The insight is that on a modern processor memory bandwidth is scarce but it can ...

The insight is that on a modern processor memory bandwidth is scarce but it can issue several floating point ops per clock. So multiplying and adding stuff in L1 or already in registers is cheap. Streaming algorithms that walk large chunks of ram will be repeatedly memory starved, so anything you can do to effectively increase memory b/w is valuable.

Say you have 8bit integers; store them packed in ram, then upon reading, unpack. So instead of striping an array of int[], you have an internal array of long[] and you read them with a function. Your memory read will suck in 8 at once.

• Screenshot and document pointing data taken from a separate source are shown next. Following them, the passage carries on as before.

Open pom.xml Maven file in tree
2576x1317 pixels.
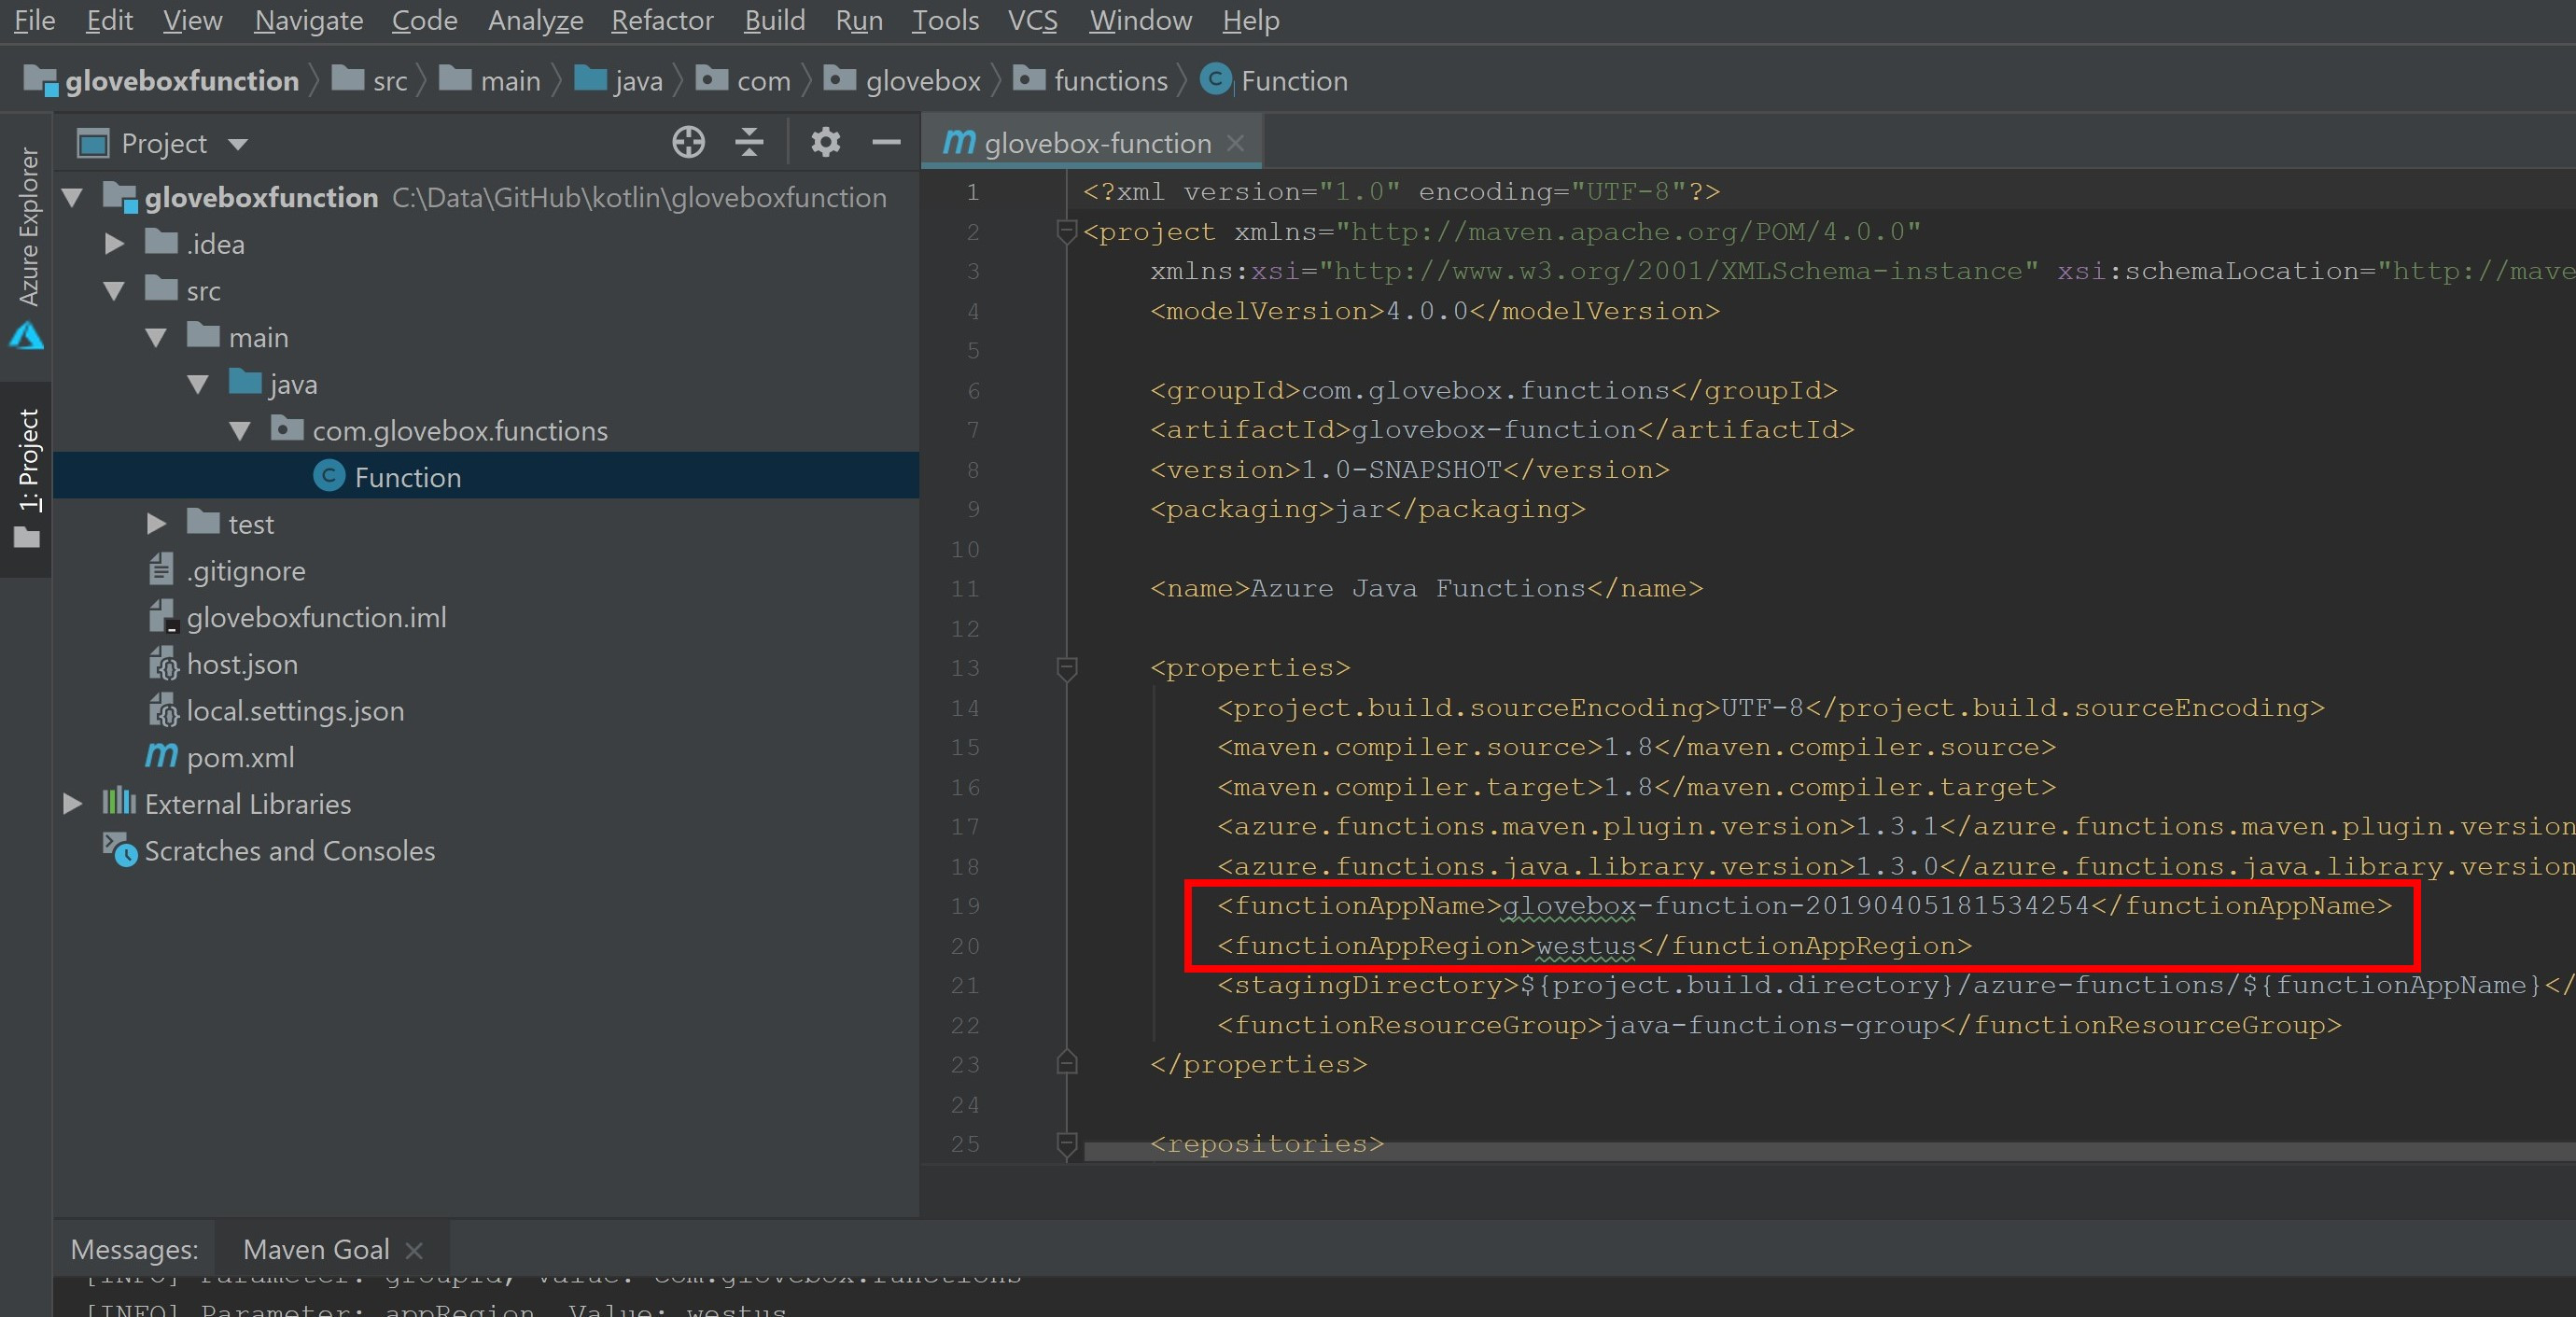pyautogui.click(x=240, y=757)
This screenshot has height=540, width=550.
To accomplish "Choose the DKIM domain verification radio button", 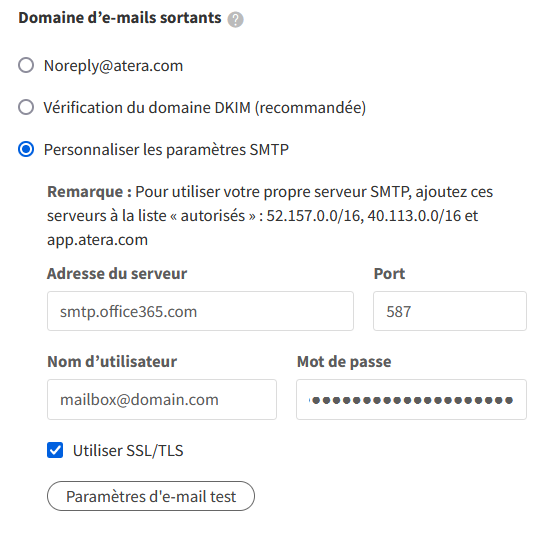I will coord(26,107).
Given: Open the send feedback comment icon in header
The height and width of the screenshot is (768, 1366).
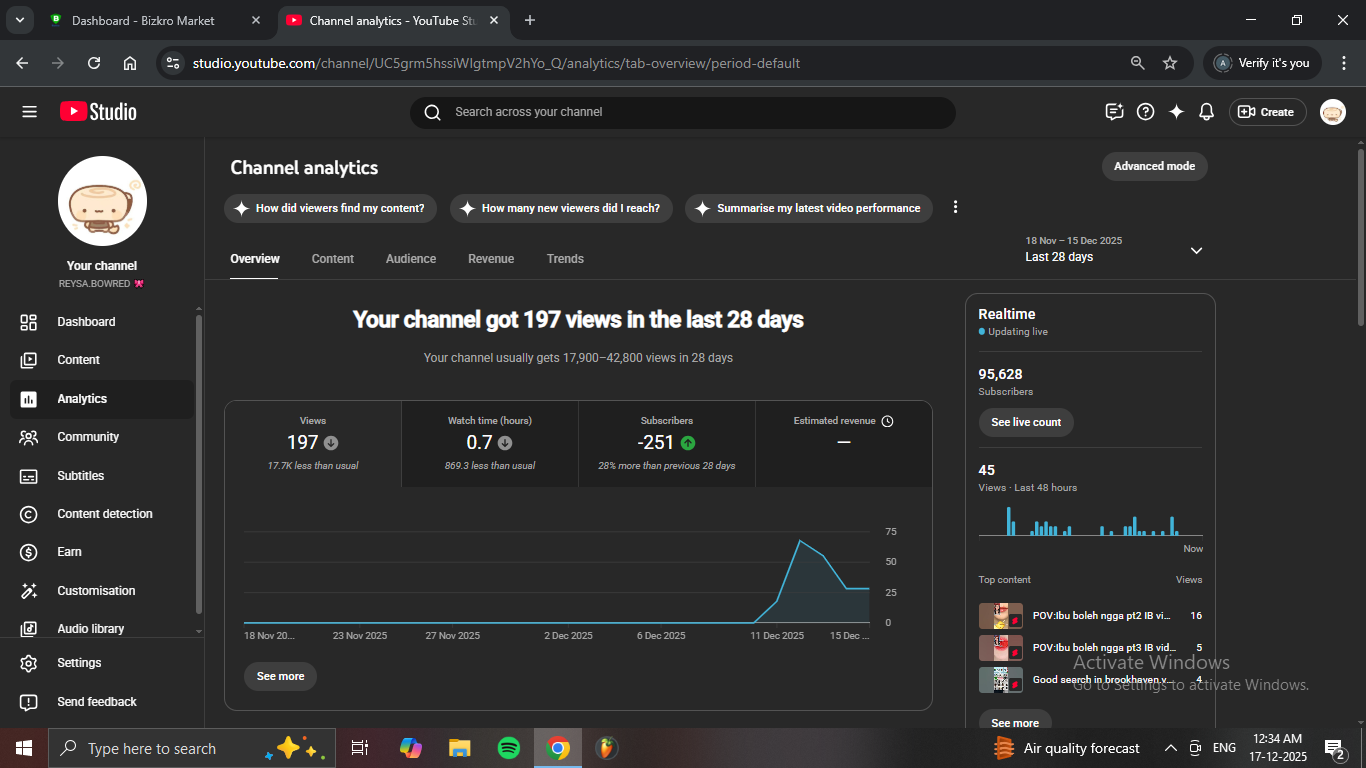Looking at the screenshot, I should 1114,112.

The same technique works for floats or ints with a small-ish range and limited precision; you can store a scale and offset, then pack on write / unpack on read. It's common to be able to quadruple your effective memory bandwidth, then the read operation -- ie

   // instead of:
   double[] _data;
   // accessed as
   _data[idx];

   //instead you do
   getd(idx);

   // using the below
   bytes[] _mem;
   float _bias, _scale;
   double getd(int idx){
      long res = _mem[idx];
      return (res + _bias) * _scale;
   }

executes entirely from registers, and is essentially free. The price of all this is you have to process your data on ingestion, but if you run iterative algorithms -- like convex optimizers -- that repeatedly walk your entire dataset, this is often a big win. You can often lose some of the low precision bits on the float or double, but those probably don't matter much anyway.

Like anything else, you'll have to measure.